Los críticos podrán afirmar que sus argumentos técnicos (análisis donde la subjetividad adquiere dimensiones gigantescas) no son excluyentes de los números. En otras palabras, que lo malo o regular que encuentran el campeonato no debe tener necesariamente relación directa con las asistencias masivas. El punto es que a la luz de las cifras durante este certamen, y también del año pasado, el enfoque purista de la prensa adicta a la táctica, al orden y a la estrategia, al juego pulcro y otras consideraciones, no tiene coincidencia con lo que le atrae a la gente, y que la convivencia de ambas realidades está vinculada a una tendencia generalizada: el distanciamiento de "los que saben" con las audiencias.

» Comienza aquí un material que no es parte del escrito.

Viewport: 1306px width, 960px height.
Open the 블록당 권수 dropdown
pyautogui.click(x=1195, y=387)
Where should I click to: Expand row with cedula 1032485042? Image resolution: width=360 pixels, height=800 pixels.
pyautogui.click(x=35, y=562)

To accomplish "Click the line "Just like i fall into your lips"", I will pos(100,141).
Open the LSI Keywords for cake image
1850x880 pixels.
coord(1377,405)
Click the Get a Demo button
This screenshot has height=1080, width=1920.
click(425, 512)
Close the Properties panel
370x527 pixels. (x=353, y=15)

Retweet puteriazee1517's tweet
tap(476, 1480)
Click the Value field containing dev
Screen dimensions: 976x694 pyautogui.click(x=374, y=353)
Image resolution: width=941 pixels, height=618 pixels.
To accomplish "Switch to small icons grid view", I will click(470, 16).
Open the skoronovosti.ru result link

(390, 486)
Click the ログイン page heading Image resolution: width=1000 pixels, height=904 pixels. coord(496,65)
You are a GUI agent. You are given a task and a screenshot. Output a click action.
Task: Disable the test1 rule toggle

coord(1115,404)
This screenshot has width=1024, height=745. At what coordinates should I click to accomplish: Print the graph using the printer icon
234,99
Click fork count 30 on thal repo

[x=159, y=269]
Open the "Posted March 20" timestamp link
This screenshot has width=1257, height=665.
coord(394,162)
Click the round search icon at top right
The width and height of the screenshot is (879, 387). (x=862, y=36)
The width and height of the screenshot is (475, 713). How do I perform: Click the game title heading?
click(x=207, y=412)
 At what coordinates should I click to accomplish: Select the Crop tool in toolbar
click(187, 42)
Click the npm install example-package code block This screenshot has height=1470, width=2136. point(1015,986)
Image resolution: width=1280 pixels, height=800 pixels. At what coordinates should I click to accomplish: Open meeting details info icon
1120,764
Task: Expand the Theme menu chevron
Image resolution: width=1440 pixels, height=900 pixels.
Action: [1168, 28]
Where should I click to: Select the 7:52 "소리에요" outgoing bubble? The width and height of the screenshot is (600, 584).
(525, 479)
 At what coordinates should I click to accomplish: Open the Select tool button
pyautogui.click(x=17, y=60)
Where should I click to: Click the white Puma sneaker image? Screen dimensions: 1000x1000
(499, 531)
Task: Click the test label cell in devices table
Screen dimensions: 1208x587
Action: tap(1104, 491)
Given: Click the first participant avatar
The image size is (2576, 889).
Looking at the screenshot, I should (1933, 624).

Pero la discusión tiene un interés relativo al lado de otra: la del mundo directivo que define el sistema de campeonato. El récord de público, por lo menos en lo que va corrido de este siglo, no puede entenderse como algo aleatorio ni ser objeto de una evaluación superficial. Si el hincha y el aficionado volvieron a los estadios es porque lo que los equipos expresan futbolísticamente les agrada. Teorizar con que hay mayor seguridad o que han funcionado las estrategias de márketing es taparse los ojos con una aguja. Cuando el dato de mercado indica que una persona puede ver por TV todos los partidos del torneo por diez mil pesos mensuales, ningún especialista puede salir con la monserga de que quien va al estadio desprecia o no le gusta lo que observa en la cancha. Y si compramos, aun en pequeña dosis, la falta de calidad del fútbol chileno, tenemos que concluir, sin duda alguna, que la gente asiste porque es el formato del torneo el que le aporta la dosis de emoción, tensión, drama y atractivo al espectáculo por el que se paga, y no poco, como algunos quieren dar a entender.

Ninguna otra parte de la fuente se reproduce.